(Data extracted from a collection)
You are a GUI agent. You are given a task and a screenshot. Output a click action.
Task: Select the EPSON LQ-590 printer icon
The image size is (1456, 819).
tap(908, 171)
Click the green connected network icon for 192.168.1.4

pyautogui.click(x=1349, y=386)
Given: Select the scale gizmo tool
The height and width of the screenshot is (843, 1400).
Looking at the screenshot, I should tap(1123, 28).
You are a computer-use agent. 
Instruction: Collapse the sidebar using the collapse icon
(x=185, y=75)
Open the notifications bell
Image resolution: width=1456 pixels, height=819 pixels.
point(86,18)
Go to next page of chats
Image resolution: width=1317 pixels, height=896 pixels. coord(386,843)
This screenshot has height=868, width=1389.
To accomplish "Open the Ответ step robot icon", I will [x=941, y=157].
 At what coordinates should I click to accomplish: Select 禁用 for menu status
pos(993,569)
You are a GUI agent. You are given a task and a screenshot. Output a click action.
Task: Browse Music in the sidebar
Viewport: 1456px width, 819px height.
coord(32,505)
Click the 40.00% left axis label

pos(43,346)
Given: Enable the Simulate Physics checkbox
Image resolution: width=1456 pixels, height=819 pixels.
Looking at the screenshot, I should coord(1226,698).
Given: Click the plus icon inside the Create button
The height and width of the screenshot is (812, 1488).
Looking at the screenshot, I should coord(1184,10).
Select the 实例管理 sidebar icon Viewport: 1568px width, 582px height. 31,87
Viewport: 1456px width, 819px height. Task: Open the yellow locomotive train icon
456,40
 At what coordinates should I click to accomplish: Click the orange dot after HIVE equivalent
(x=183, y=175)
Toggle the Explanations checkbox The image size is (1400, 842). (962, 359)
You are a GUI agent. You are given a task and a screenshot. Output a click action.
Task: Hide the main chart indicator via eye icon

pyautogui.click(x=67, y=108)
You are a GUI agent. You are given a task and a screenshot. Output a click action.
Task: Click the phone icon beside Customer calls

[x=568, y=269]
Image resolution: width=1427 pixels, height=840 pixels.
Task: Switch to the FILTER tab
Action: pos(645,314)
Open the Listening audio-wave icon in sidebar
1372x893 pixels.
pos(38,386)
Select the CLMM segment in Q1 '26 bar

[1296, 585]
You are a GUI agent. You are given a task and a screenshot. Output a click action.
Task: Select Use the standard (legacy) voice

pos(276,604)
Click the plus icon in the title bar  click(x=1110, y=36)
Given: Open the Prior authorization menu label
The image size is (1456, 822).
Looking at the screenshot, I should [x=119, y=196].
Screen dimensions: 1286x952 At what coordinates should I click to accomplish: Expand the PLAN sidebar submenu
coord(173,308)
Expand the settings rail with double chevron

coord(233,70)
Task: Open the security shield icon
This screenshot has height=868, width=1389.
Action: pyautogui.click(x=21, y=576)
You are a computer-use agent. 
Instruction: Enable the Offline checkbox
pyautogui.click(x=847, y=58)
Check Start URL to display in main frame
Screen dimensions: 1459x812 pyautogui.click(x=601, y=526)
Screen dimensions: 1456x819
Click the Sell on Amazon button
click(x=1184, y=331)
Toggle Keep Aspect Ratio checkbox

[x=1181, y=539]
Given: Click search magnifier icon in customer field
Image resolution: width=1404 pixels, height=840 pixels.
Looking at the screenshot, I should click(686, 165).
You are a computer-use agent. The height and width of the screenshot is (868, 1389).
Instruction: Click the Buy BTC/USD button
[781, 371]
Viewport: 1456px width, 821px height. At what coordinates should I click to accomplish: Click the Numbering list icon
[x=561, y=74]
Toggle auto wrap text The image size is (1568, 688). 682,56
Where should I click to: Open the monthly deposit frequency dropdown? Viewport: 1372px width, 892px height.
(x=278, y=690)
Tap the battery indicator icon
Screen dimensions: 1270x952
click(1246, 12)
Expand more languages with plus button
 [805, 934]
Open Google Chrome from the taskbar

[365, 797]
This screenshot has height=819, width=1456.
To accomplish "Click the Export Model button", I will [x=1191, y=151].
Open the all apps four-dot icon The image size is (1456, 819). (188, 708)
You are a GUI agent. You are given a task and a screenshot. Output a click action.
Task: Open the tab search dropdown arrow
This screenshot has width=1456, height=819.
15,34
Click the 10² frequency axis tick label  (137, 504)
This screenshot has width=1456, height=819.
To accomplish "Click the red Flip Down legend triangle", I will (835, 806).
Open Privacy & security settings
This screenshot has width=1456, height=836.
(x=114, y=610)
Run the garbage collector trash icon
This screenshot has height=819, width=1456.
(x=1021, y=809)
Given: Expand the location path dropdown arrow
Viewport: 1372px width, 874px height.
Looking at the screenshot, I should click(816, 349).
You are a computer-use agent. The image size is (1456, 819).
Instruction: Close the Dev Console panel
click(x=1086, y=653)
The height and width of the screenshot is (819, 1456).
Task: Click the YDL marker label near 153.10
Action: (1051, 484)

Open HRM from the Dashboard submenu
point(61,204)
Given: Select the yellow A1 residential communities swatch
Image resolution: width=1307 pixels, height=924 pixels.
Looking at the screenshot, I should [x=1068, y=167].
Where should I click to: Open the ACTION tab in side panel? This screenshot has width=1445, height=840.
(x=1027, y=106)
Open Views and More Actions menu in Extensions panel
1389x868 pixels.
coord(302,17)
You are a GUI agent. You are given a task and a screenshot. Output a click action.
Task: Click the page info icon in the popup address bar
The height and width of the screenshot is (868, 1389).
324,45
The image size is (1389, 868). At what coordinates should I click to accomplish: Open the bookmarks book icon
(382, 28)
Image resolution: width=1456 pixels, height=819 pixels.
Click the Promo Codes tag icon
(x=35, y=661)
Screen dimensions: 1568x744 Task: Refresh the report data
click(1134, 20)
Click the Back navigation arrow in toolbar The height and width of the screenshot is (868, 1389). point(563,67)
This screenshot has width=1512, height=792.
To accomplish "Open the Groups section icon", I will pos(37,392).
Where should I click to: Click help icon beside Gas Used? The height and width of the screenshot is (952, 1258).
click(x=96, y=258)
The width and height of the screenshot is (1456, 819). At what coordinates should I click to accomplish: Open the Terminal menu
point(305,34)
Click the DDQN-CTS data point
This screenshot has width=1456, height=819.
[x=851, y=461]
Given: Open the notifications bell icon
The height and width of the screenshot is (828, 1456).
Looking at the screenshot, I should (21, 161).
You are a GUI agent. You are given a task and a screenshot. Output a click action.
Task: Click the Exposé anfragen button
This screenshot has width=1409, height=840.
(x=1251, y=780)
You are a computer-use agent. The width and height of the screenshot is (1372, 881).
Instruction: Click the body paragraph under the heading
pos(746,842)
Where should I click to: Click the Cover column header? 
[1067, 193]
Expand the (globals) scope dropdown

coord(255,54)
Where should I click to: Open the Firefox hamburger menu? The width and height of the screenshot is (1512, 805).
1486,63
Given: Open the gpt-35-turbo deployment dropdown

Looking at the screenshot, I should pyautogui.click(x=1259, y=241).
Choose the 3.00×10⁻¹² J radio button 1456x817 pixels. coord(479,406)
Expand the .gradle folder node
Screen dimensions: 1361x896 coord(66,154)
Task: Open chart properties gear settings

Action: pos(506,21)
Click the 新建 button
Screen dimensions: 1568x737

§ **REQUIRED WORK**
Every record above needs to be repeated word for word.

§ **WRITTEN ANSWER**
You are a GUI agent. You are given a task and a screenshot. Output a click action.
Task: Select the EPSON LQ-590 printer icon
The image size is (1456, 819).
tap(908, 171)
Click the green connected network icon for 192.168.1.4

pyautogui.click(x=1349, y=386)
Given: Select the scale gizmo tool
The height and width of the screenshot is (843, 1400).
Looking at the screenshot, I should tap(1123, 28).
You are a computer-use agent. 
Instruction: Collapse the sidebar using the collapse icon
(x=185, y=75)
Open the notifications bell
Image resolution: width=1456 pixels, height=819 pixels.
point(86,18)
Go to next page of chats
Image resolution: width=1317 pixels, height=896 pixels. coord(386,843)
This screenshot has height=868, width=1389.
To accomplish "Open the Ответ step robot icon", I will [x=941, y=157].
 At what coordinates should I click to accomplish: Select 禁用 for menu status
pos(993,569)
You are a GUI agent. You are given a task and a screenshot. Output a click action.
Task: Browse Music in the sidebar
Viewport: 1456px width, 819px height.
coord(32,505)
Click the 40.00% left axis label

pos(43,346)
Given: Enable the Simulate Physics checkbox
Image resolution: width=1456 pixels, height=819 pixels.
Looking at the screenshot, I should coord(1226,698).
Given: Click the plus icon inside the Create button
The height and width of the screenshot is (812, 1488).
Looking at the screenshot, I should coord(1184,10).
Select the 实例管理 sidebar icon Viewport: 1568px width, 582px height. 31,87
Viewport: 1456px width, 819px height. Task: Open the yellow locomotive train icon
456,40
 At what coordinates should I click to accomplish: Click the orange dot after HIVE equivalent
(x=183, y=175)
Toggle the Explanations checkbox The image size is (1400, 842). (962, 359)
You are a GUI agent. You are given a task and a screenshot. Output a click action.
Task: Hide the main chart indicator via eye icon

pyautogui.click(x=67, y=108)
You are a GUI agent. You are given a task and a screenshot. Output a click action.
Task: Click the phone icon beside Customer calls

[x=568, y=269]
Image resolution: width=1427 pixels, height=840 pixels.
Task: Switch to the FILTER tab
Action: pos(645,314)
Open the Listening audio-wave icon in sidebar
1372x893 pixels.
pos(38,386)
Select the CLMM segment in Q1 '26 bar

[1296, 585]
You are a GUI agent. You are given a task and a screenshot. Output a click action.
Task: Select Use the standard (legacy) voice

pos(276,604)
Click the plus icon in the title bar  click(x=1110, y=36)
Given: Open the Prior authorization menu label
The image size is (1456, 822).
Looking at the screenshot, I should [x=119, y=196].
Screen dimensions: 1286x952 At what coordinates should I click to accomplish: Expand the PLAN sidebar submenu
coord(173,308)
Expand the settings rail with double chevron

coord(233,70)
Task: Open the security shield icon
This screenshot has height=868, width=1389.
Action: pyautogui.click(x=21, y=576)
You are a computer-use agent. 
Instruction: Enable the Offline checkbox
pyautogui.click(x=847, y=58)
Check Start URL to display in main frame
Screen dimensions: 1459x812 pyautogui.click(x=601, y=526)
Screen dimensions: 1456x819
Click the Sell on Amazon button
click(x=1184, y=331)
Toggle Keep Aspect Ratio checkbox

[x=1181, y=539]
Given: Click search magnifier icon in customer field
Image resolution: width=1404 pixels, height=840 pixels.
Looking at the screenshot, I should click(686, 165).
You are a computer-use agent. The height and width of the screenshot is (868, 1389).
Instruction: Click the Buy BTC/USD button
[781, 371]
Viewport: 1456px width, 821px height. At what coordinates should I click to accomplish: Click the Numbering list icon
[x=561, y=74]
Toggle auto wrap text The image size is (1568, 688). 682,56
Where should I click to: Open the monthly deposit frequency dropdown? Viewport: 1372px width, 892px height.
(x=278, y=690)
Tap the battery indicator icon
Screen dimensions: 1270x952
click(1246, 12)
Expand more languages with plus button
 [805, 934]
Open Google Chrome from the taskbar

[365, 797]
This screenshot has height=819, width=1456.
To accomplish "Click the Export Model button", I will [x=1191, y=151].
Open the all apps four-dot icon The image size is (1456, 819). (188, 708)
You are a GUI agent. You are given a task and a screenshot. Output a click action.
Task: Open the tab search dropdown arrow
This screenshot has width=1456, height=819.
15,34
Click the 10² frequency axis tick label  (137, 504)
This screenshot has width=1456, height=819.
To accomplish "Click the red Flip Down legend triangle", I will (835, 806).
Open Privacy & security settings
This screenshot has width=1456, height=836.
(x=114, y=610)
Run the garbage collector trash icon
This screenshot has height=819, width=1456.
(x=1021, y=809)
Given: Expand the location path dropdown arrow
Viewport: 1372px width, 874px height.
Looking at the screenshot, I should click(816, 349).
You are a computer-use agent. The image size is (1456, 819).
Instruction: Close the Dev Console panel
click(x=1086, y=653)
The height and width of the screenshot is (819, 1456).
Task: Click the YDL marker label near 153.10
Action: (1051, 484)

Open HRM from the Dashboard submenu
point(61,204)
Given: Select the yellow A1 residential communities swatch
Image resolution: width=1307 pixels, height=924 pixels.
Looking at the screenshot, I should [x=1068, y=167].
Where should I click to: Open the ACTION tab in side panel? This screenshot has width=1445, height=840.
(x=1027, y=106)
Open Views and More Actions menu in Extensions panel
1389x868 pixels.
coord(302,17)
You are a GUI agent. You are given a task and a screenshot. Output a click action.
Task: Click the page info icon in the popup address bar
The height and width of the screenshot is (868, 1389).
324,45
The image size is (1389, 868). At what coordinates should I click to accomplish: Open the bookmarks book icon
(382, 28)
Image resolution: width=1456 pixels, height=819 pixels.
Click the Promo Codes tag icon
(x=35, y=661)
Screen dimensions: 1568x744 Task: Refresh the report data
click(1134, 20)
Click the Back navigation arrow in toolbar The height and width of the screenshot is (868, 1389). point(563,67)
This screenshot has width=1512, height=792.
To accomplish "Open the Groups section icon", I will pos(37,392).
Where should I click to: Click help icon beside Gas Used? The height and width of the screenshot is (952, 1258).
click(x=96, y=258)
The width and height of the screenshot is (1456, 819). At what coordinates should I click to accomplish: Open the Terminal menu
point(305,34)
Click the DDQN-CTS data point
This screenshot has width=1456, height=819.
[x=851, y=461]
Given: Open the notifications bell icon
The height and width of the screenshot is (828, 1456).
Looking at the screenshot, I should (21, 161).
You are a GUI agent. You are given a task and a screenshot. Output a click action.
Task: Click the Exposé anfragen button
This screenshot has width=1409, height=840.
(x=1251, y=780)
You are a computer-use agent. The width and height of the screenshot is (1372, 881).
Instruction: Click the body paragraph under the heading
pos(746,842)
Where should I click to: Click the Cover column header? 
[1067, 193]
Expand the (globals) scope dropdown

coord(255,54)
Where should I click to: Open the Firefox hamburger menu? The width and height of the screenshot is (1512, 805).
1486,63
Given: Open the gpt-35-turbo deployment dropdown

Looking at the screenshot, I should pyautogui.click(x=1259, y=241).
Choose the 3.00×10⁻¹² J radio button 1456x817 pixels. coord(479,406)
Expand the .gradle folder node
Screen dimensions: 1361x896 coord(66,154)
Task: Open chart properties gear settings

Action: pos(506,21)
Click the 新建 button
Screen dimensions: 1568x737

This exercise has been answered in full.